_Work task:_
For every entry below, give an exact repeat and leave out the pictures.

_Given data:_
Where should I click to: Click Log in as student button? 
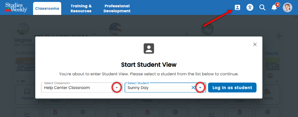(232, 87)
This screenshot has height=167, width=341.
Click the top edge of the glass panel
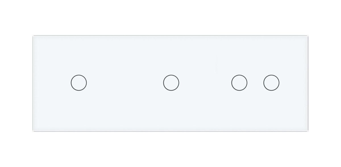coord(171,36)
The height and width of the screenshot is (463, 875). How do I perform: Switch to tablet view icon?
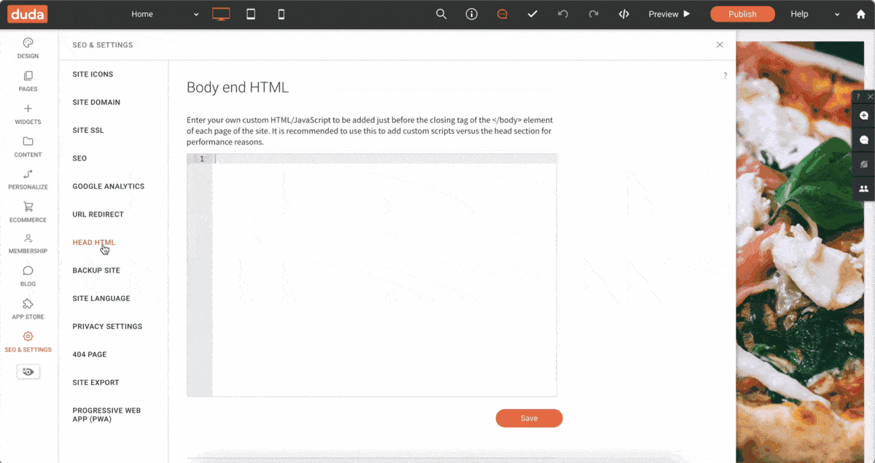[251, 14]
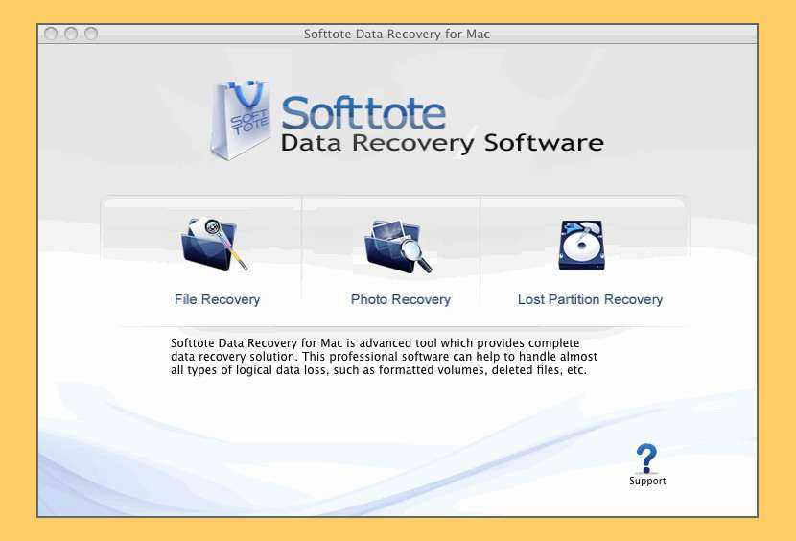Click the File Recovery text label
Screen dimensions: 796x541
coord(217,299)
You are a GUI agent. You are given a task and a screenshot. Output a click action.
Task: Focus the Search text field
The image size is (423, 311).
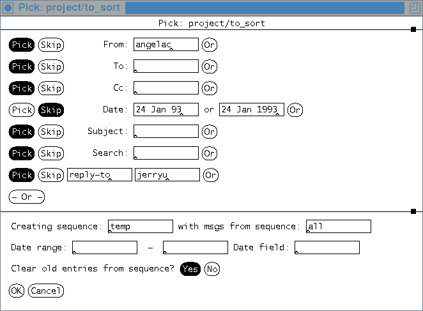tap(166, 153)
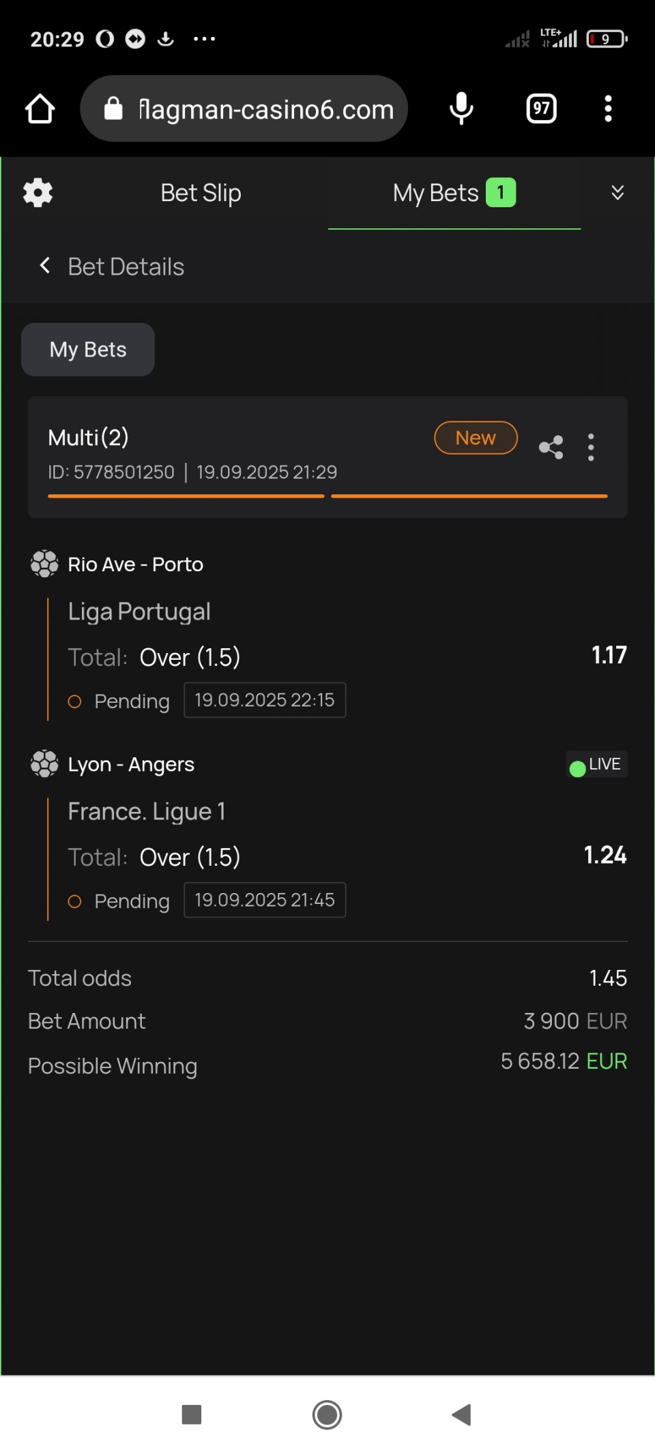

_Solution for this problem:_
Where should I click to: Click Log in as student button? 
(232, 87)
This screenshot has height=167, width=341.
Click the top edge of the glass panel
coord(171,36)
The height and width of the screenshot is (463, 875). How do I perform: Switch to tablet view icon?
[251, 14]
Click the File Recovery text label
Screen dimensions: 796x541
coord(217,299)
You are a GUI agent. You are given a task and a screenshot. Output a click action.
Task: Focus the Search text field
The image size is (423, 311).
tap(166, 153)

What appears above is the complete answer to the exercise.